Le secret professionnel dont s’entourent les artisans pour se préserver de la concurrence aggrave le climat de suspicion générale du public envers les professionnels de l’alimentation à la fin de l’Ancien Régime. Les brasseurs sont réputés altérer leur bière pour la vendre plus cher, rectifier une boisson tournée ou faire des économies sur les ingrédients. Le flottement des autorités judiciaires en la matière est loin d’améliorer la situation et accroît la confusion entre fraude inoffensive et empoisonnement. Plusieurs polémiques ont lieu au cours du siècle, sans qu’il soit réellement possible de connaître l’ampleur de ces frelatages et le rôle de la communauté dans les scandales : insister sur la mauvaise qualité de la bière est également un moyen de souligner la nécessité d’avoir recours à des maîtres qualifiés et de discréditer les particuliers qui désireraient exercer un commerce libre.
Par ailleurs, la cherté des matières premières et du matériel, ainsi que les gros risques de pertes, peuvent inciter certains artisans désireux de faire des économies à se tourner vers un revenu complémentaire et moins onéreux : la fabrication de cidre.
Deuxième partie
Les structures économiques et professionnelles du commerce de la bière à Paris
Chapitre premier
Cadre réglementaire de la brasserie parisienne
Les structures de formation et de protection des brasseurs ainsi que les modalités de la surveillance exercée sur le produit ne diffèrent pas de celles des autres métiers parisiens. L’aspirant doit d’abord se soumettre à un apprentissage fixé à cinq ans, complété par une période de compagnonnage de trois ans minimum. L’ouvrier peut accéder à la maîtrise moyennant le paiement de frais d’entrée et la réalisation d’un « chef-d’œuvre », ici un brassin de bière. En pratique, l’accès à la maîtrise est en grande partie réservé aux fils de maîtres, davantage que dans les autres communautés de métiers parisiennes. D’autres modes d’accession sont cependant possibles : l’apprentissage, l’obtention d’un privilège royal ou une procédure judiciaire résultant d’un conflit entre l’impétrant et la communauté, gagné par le premier contre la seconde. Après 1776, date d’une suppression temporaire puis d’une profonde réforme du système corporatiste par le contrôleur général Turgot, le recrutement s’ouvre davantage aux nouveaux venus, notamment des immigrés du Nord et de l’Est de la France, tout en laissant encore une place importante aux enfants d’artisans déjà établis.

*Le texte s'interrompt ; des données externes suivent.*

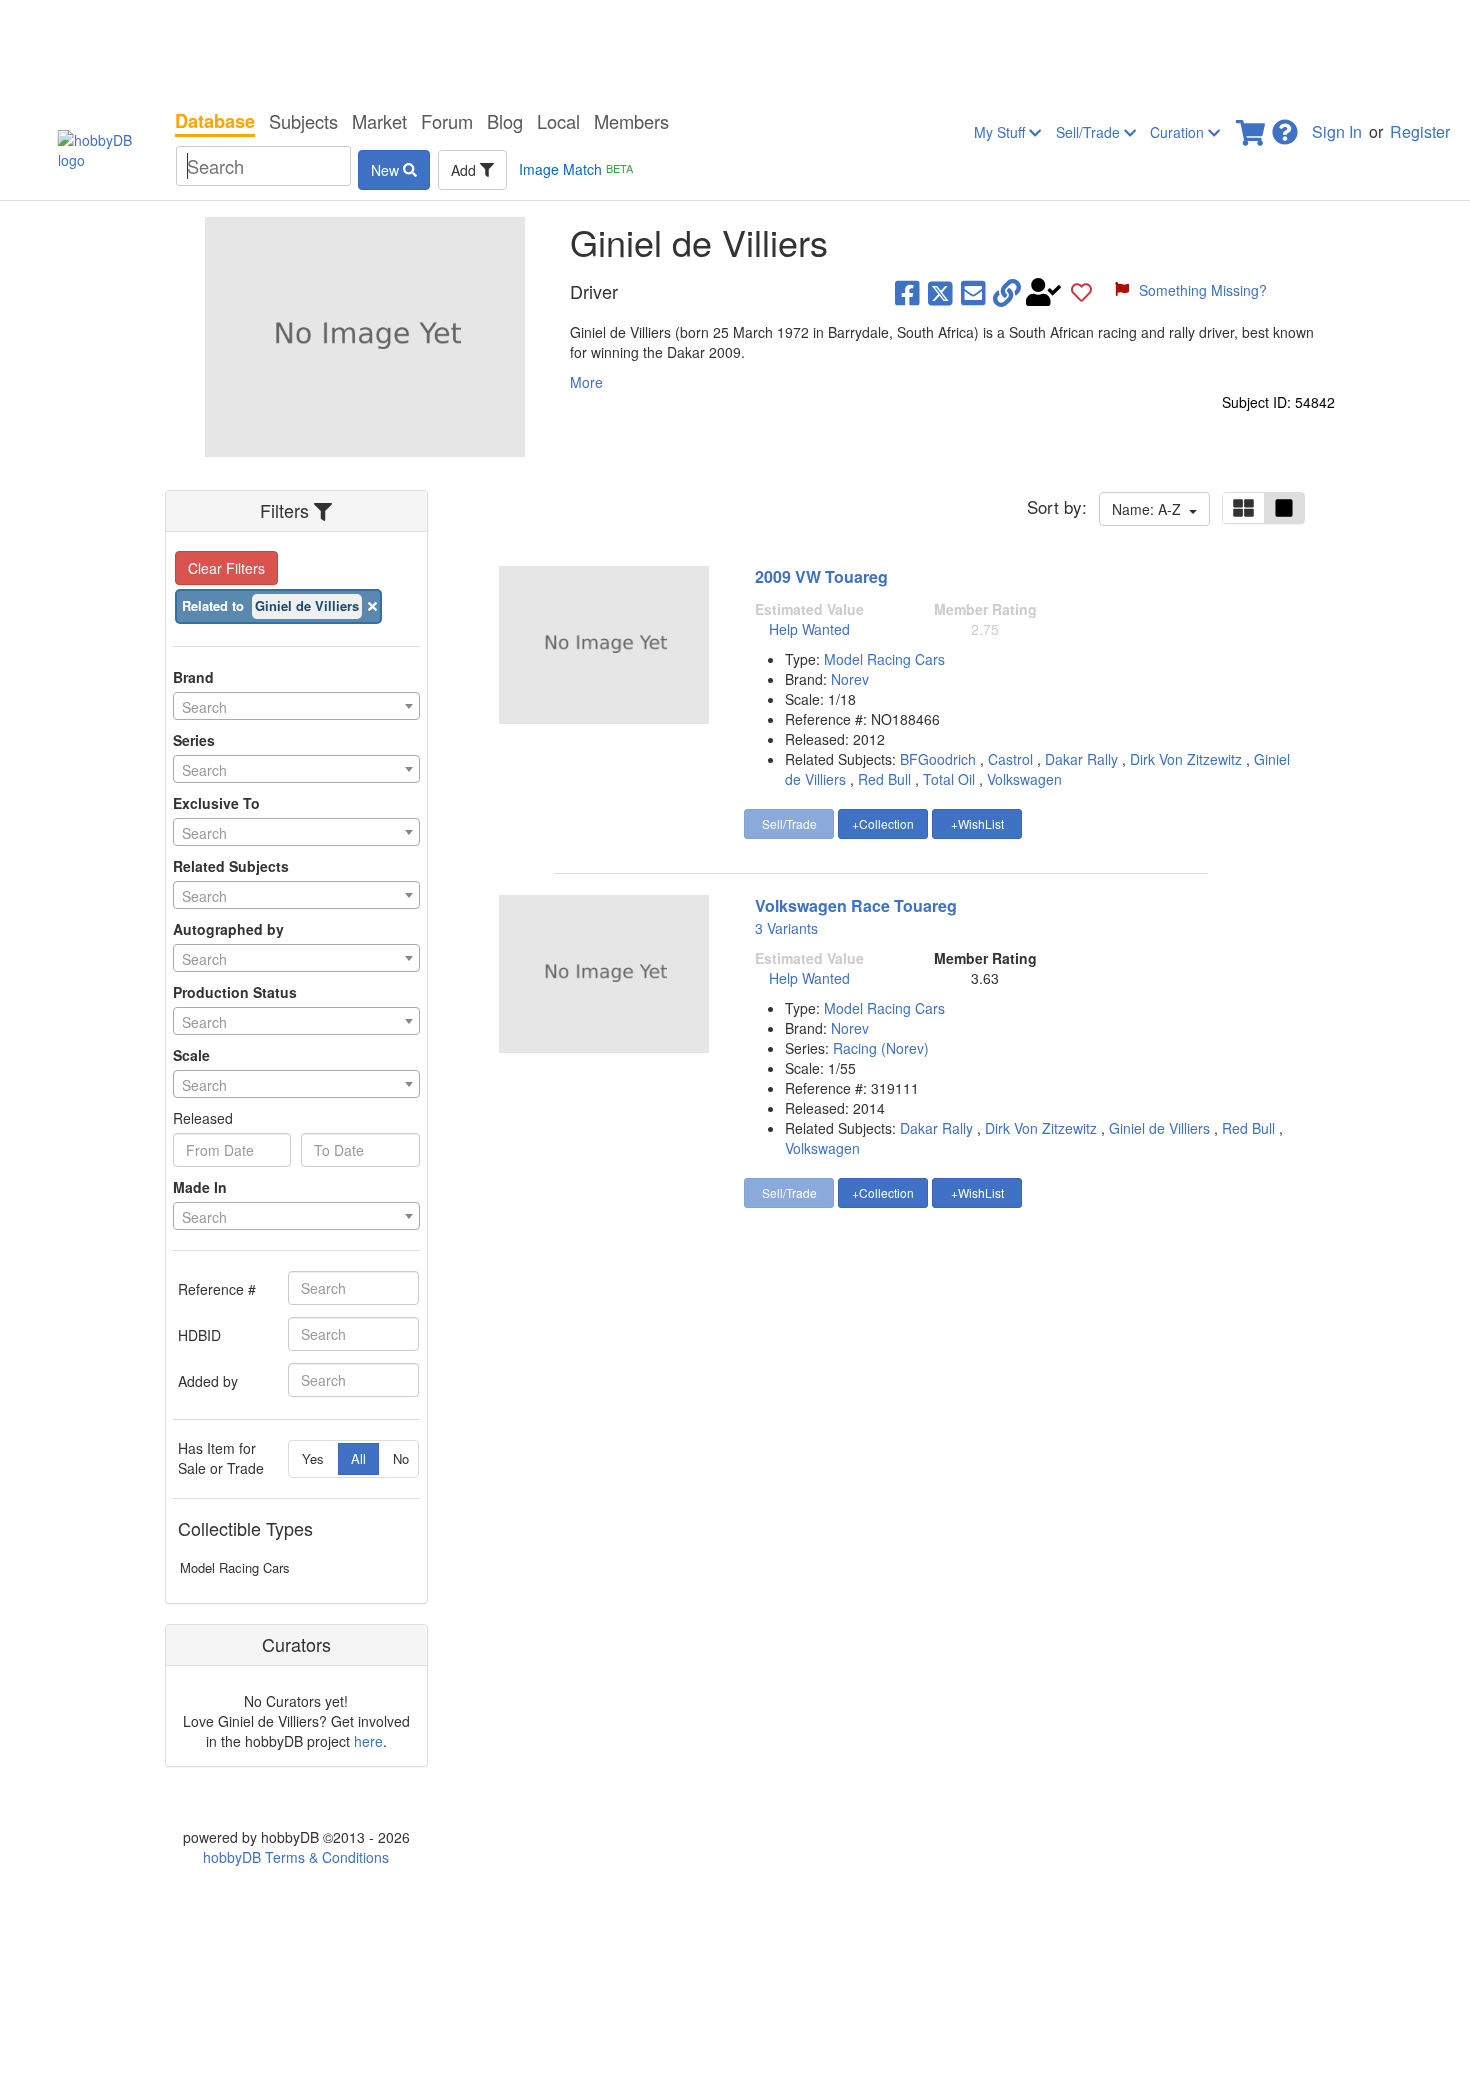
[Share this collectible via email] (973, 292)
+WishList (977, 823)
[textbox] (296, 707)
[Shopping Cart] (1252, 126)
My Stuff (1001, 132)
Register (1420, 131)
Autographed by (228, 929)
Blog (505, 121)
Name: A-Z (1150, 509)
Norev (850, 679)
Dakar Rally (1081, 759)
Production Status (235, 992)
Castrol (1010, 759)
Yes (313, 1458)
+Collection (883, 823)
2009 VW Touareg (821, 576)
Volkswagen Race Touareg (856, 905)
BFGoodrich (938, 759)
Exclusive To (216, 803)
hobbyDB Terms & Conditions (296, 1857)
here (368, 1741)
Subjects (303, 121)
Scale (191, 1055)
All (358, 1458)
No (401, 1458)
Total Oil (949, 779)
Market (379, 121)
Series (194, 740)
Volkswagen (1024, 779)
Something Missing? (1203, 290)
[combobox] (296, 706)
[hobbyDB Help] (1285, 126)
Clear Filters (226, 568)
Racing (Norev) (881, 1048)
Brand (193, 677)
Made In (200, 1187)
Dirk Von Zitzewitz (1186, 759)
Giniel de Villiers (1159, 1128)
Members (631, 121)
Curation (1179, 132)
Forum (447, 121)
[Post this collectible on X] (940, 292)
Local (558, 121)
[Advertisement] (735, 50)
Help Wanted (809, 629)
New (387, 170)
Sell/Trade (1090, 132)
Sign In (1337, 131)
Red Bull (884, 779)
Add (465, 170)
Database (215, 121)
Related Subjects (231, 866)
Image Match (576, 169)
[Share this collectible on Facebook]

La production de bière fait l’objet de trois types d’imposition : des droits fixés par l’ordonnance de commerce de 1680, une fiscalité complémentaire destinée à rétribuer les officiers chargés de la commercialisation de la bière – offices en réalité créés par la monarchie pour amasser rapidement de l’argent – et des prélèvements ponctuels fixés par les brasseurs eux-mêmes lorsque la communauté doit faire face aux importants besoins du pouvoir central, qui n’hésite pas à puiser dans les ressources des jurandes. Ces prélèvements représentent une part importante du prix final de la bière mais permettent néanmoins à celle-ci de rester un bien de consommation bien moins onéreux que le vin, objet de très nombreux et très lourds impôts à l’intérieur de la capitale.
Chapitre II
Commerce et consommation de bière
L’étude des réseaux de livraison des brasseurs, facilitée par le dépouillement de leurs registres de comptes, révèle qu’il ne semble pas exister de réelle cohérence géographique dans le choix des clients. Ceux-ci se concentrent généralement davantage sur la rive de la Seine où se situe la brasserie, mais l’existence de points de livraison isolés ou à l’opposé du lieu de résidence du brasseur laisse supposer que celui-ci se rend partout où des clients le sollicitent, sans vouloir ou pouvoir opérer de choix. Les risques que comporte la livraison pour la qualité de la bière et le temps qu’elle nécessite ne sont donc pas des raisons suffisantes pour refuser un client.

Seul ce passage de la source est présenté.